## Line Graph: NEMESYS Loss Curve when learning to solve and adapt to three different tasks sequentially
### Overview
The graph depicts the loss curves for three sequential tasks (Task 1, Task 2, Task 3) across 600 training iterations. Loss is plotted on a logarithmic scale (10^-1 to 10^1), showing rapid initial improvement followed by stabilization. Each task is represented by a distinct color-coded line with corresponding shaded confidence intervals.
### Components/Axes
- **X-axis**: Iterations (0 to 600)
- **Y-axis**: Loss (log scale: 10^-1 to 10^1)
- **Legend**:
- Blue: Task 1 (Causal Reasoning)
- Red: Task 2 (Generating Proof Tree)
- Black: Task 3 (Naïve Meta Reasoning)
- **Text Boxes**:
- Bottom-left: Learned meta-program at iteration 200
- Bottom-center: Learned meta-program at iteration 400
- Bottom-right: Learned meta-program at iteration 600
### Detailed Analysis
1. **Task 1 (Blue Line)**:
- **Trend**: Sharp decline from ~10^0 to 10^-1 within first 100 iterations, then stabilizes with minor fluctuations.
- **Key Data Points**:
- Iteration 0: ~10^0
- Iteration 100: ~10^-1
- Iteration 200: ~10^-1 (confidence interval: ±10^-2)
2. **Task 2 (Red Line)**:
- **Trend**: Begins at iteration 200 with loss ~10^1, drops to ~10^-1 by iteration 400 with significant noise (confidence interval: ±10^-1).
- **Key Data Points**:
- Iteration 200: ~10^1
- Iteration 300: ~10^0
- Iteration 400: ~10^-1
3. **Task 3 (Black Line)**:
- **Trend**: Starts at iteration 400 with loss ~10^1, declines to ~10^-1 by iteration 600 with high volatility (confidence interval: ±10^-1).
- **Key Data Points**:
- Iteration 400: ~10^1
- Iteration 500: ~10^0
- Iteration 600: ~10^-1
### Key Observations
- **Sequential Learning**: Tasks are introduced at iterations 0, 200, and 400, with each new task starting with higher initial loss.

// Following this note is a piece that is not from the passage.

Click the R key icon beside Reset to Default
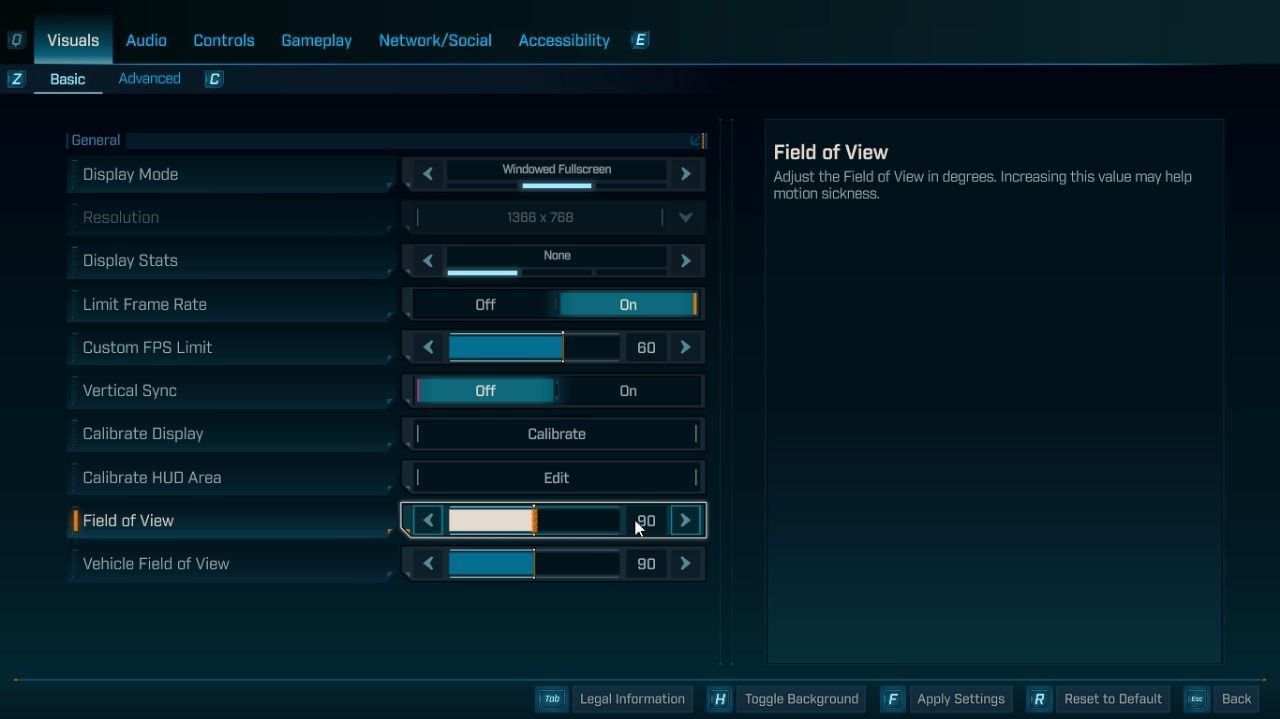Image resolution: width=1280 pixels, height=719 pixels. (1038, 699)
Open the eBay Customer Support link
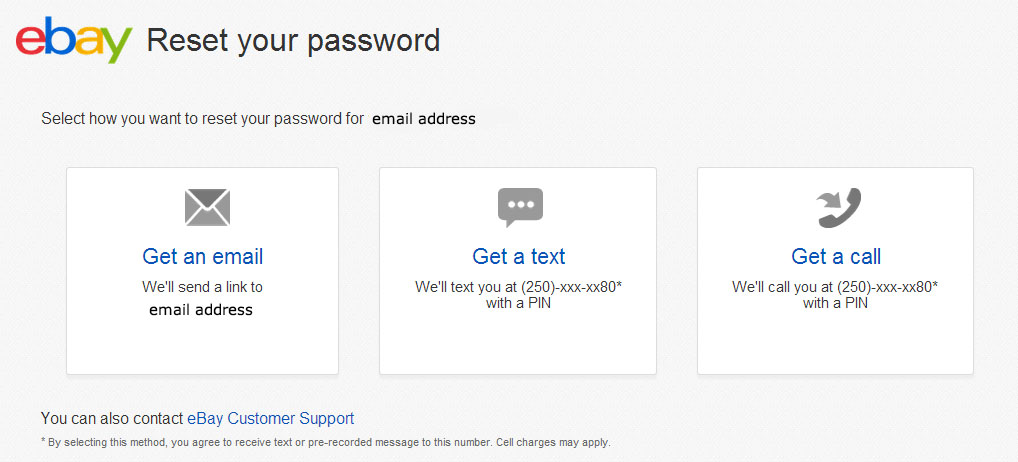Image resolution: width=1018 pixels, height=462 pixels. pos(270,419)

- **Noise Patterns**: Later tasks (Task 2/3) exhibit greater loss volatility, especially during early adaptation phases.
- **Meta-Program Evolution**:
- Iteration 200: Focus on solving (A,B) with probabilistic components
- Iteration 400: Increased emphasis on probabilistic reasoning (0.99 weight)
- Iteration 600: Balanced approach between solving and probabilistic operations
### Interpretation
The data demonstrates a multi-stage learning process where:
1. **Task 1** (Causal Reasoning) is rapidly mastered, achieving low loss quickly.
2. **Task 2** (Proof Tree Generation) requires more iterations to stabilize, suggesting greater complexity or novelty.
3. **Task 3** (Meta Reasoning) shows the most challenging adaptation, with persistent noise even after 200 iterations of dedicated training.
The meta-program evolution reveals a shift from deterministic solving operations to probabilistic reasoning as the model integrates new tasks. The increasing confidence interval width for later tasks indicates growing uncertainty during adaptation phases, consistent with the "catastrophic forgetting" phenomenon in sequential learning.
Notable anomalies include the abrupt loss spikes in Task 2/3 around iteration 300/500, potentially indicating model reconfiguration points where prior knowledge is temporarily disrupted during meta-learning updates.